The Myths and Legends Behind Christmas

Hanukkah

Hanukkah (the Festival of Lights) is another December holiday whose celebration commemorates a much earlier series of events, this time recorded in the two Apocryphal books of the Maccabees. According to the story, when Judah Maccabee, leader of the Jewish revolt against Seleucid (Syrian) occupation, and his brothers drove the Seleucid king Antiochus IV out of Israel in 165 BCE, they also reclaimed and cleansed the Temple of Solomon. Unfortunately, there was only enough oil left to light the menorah for one day.
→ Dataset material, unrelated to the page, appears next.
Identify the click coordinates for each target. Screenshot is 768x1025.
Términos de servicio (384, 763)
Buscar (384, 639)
During the eight days that it took to press and consecrate more oil, the menorah miraculously continued to burn.

Hanukkah may also represent the martyrdom of a woman named Hannah and her sons for refusing to abandon their faith under Seleucid rule. Some historians also believe that it may have been the delayed celebration of Sukkot and Shemini Atzeret. Hanukkah is celebrated for eight days after the 25th of the Hebrew month of Kislev (late November or early December), while Sukkot/Shemini Atzeret were celebrated in late September or early October.

2 Maccabees doesn’t specifically mention the festival, though the Talmud does. However, the festival was definitely being celebrated by the first century CE, as it is mentioned by the Jewish historian Josephus.

Kwanzaa

Kwanzaa, an African-American festival celebrating the harvest, is the youngest of the formally recognized festivals in the Christmas season. Celebrated from December 26 to January 1, Kwanzaa was created in 1966 by Dr. Maulana Karenga, an African-American activist author. Intended as a cultural rather than a religious festival, Kwanzaa exists to celebrate African-American traditions via harvest festivals from northeastern Africa.
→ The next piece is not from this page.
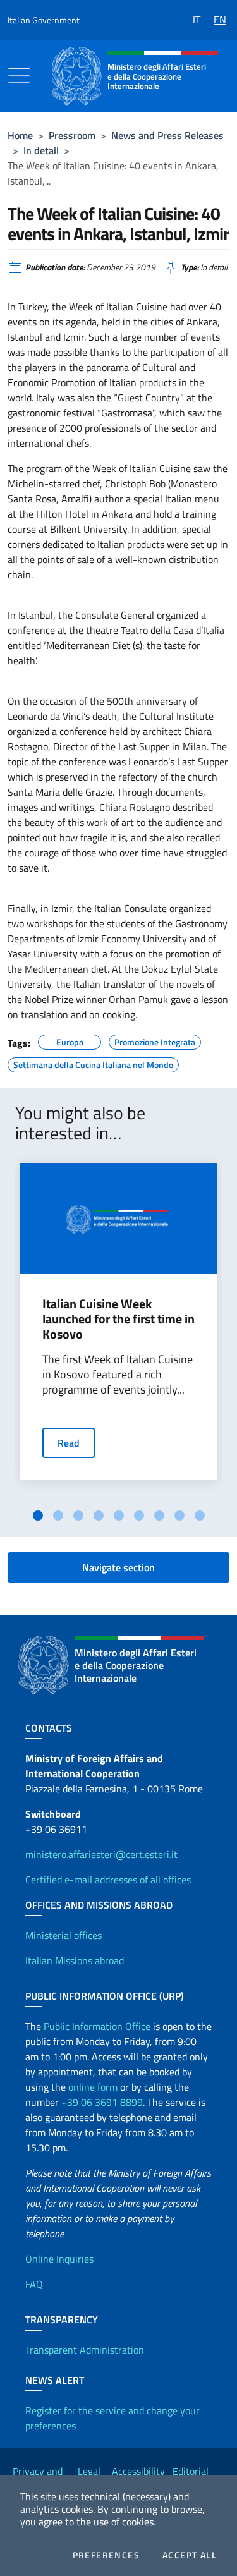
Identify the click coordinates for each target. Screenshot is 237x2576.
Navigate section (118, 1567)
Kwanzaa has attracted controversy as a “made-up” festival connected to Pan-Africanism. The festival does reflect the rather odd tendency to see all African culture as East African and Swahili-based (most African-Americans originally came from West Africa, which has quite different traditions). Also, the placing of the festival at the end of December is incongruous–this would put it near the beginning of the Dry Season in SubSaharan Africa, not a time when anyone would be harvesting things.

That said, it’s hardly the first time someone has syncretized winter traditions from somewhere else for their own usage. And considering that the embarrassing Companions of St Nicholas have only recently been reconsidered as a Christmas tradition, one could say that there just might be a need for something like Kwanzaa to counteract something like Zarte Piet.